Migrants : les bateaux continuent d'affluer vers la Sicile, bientôt saturée
L'Italie est à nouveau sous pression migratoire. Chaque jour dans le canal de Sicile, les garde-côtes italiens et la marine militaire secourent de nouveaux migrants, essentiellement africains. Luigi Ammatuna, le maire de Pozzallo, l'un des grands ports de Sicile, vit son troisième été successif de surchauffe. "C’est sans aucun doute la période très chaude pour nous, juillet et août, témoigne-t-il. Chaque jour, ils secourent en mer 3 000 à 4 000 personnes. Ils les débarquent dans les différents ports de Sicile. Ici à Pozzallo ces derniers jours, 1 500 personnes ont été débarquées. Rien que dans notre commune. Ç a devrait devenir de la routine, mais ce n’est pas le cas. Voir chaque jours ces personnes débarquer, ces corps brûlés par le soleil, ces femmes enceintes, ces bébés, ces jeunes sans parents… je ne m’habitue pas."

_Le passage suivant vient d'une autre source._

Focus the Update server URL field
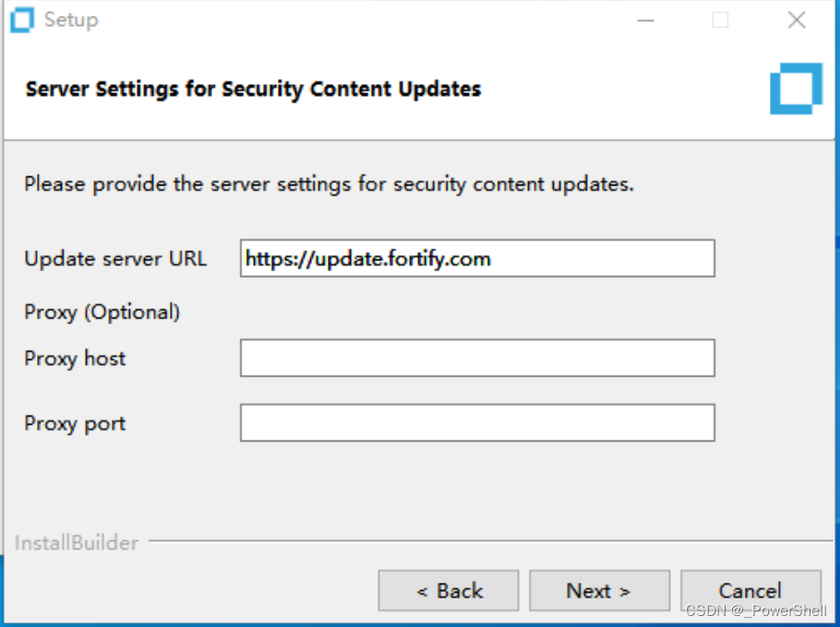 point(477,259)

Les maires de Sicile ont en charge en particulier la sécurité des mineurs isolés. On les voit en ce mois de juillet déambuler par groupes sur le bord de mer aux côtés des touristes qui profitent du soleil sicilien. Ils sont pour la plupart de nationalité égyptienne. "Nos parents sont restés au pays , racontent certains. Nous on a pris la mer en Egypte, à Alexandrie. On a passé huit jours en mer. On a eu beaucoup de problèmes, on nous a frappé et menacé avec des armes."

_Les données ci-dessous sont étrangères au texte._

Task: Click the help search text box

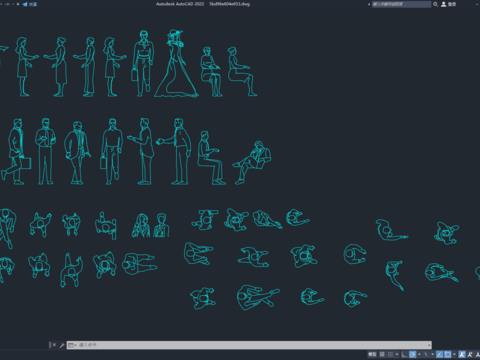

"Mon neveu s'appelle Sultan [...] Je sais que son bateau s'est renversé en mer. Je ne sais pas s'il a été secouru" - L'oncle d'un migrant égyptien.
Les migrants qui ont posé le pied en Sicile se perçoivent comme des miraculés : tous n’arrivent pas à destination. Sur le port de Pozzallo, en marge d’un débarquement, nous avons croisé un homme égyptien. Une valise à la main, il va de port en port à la recherche de son neveu. "Mon neveu s’appelle Sultan il a 20 ans , explique-t-il. Je sais que son bateau s’est renversé en mer il y a un mois. Je ne sais pas s’il a été secouru. Je fais le tour des ports, je ne le trouve pas… "che cosa posso fare ? (qu'est-ce que je peux faire ?)"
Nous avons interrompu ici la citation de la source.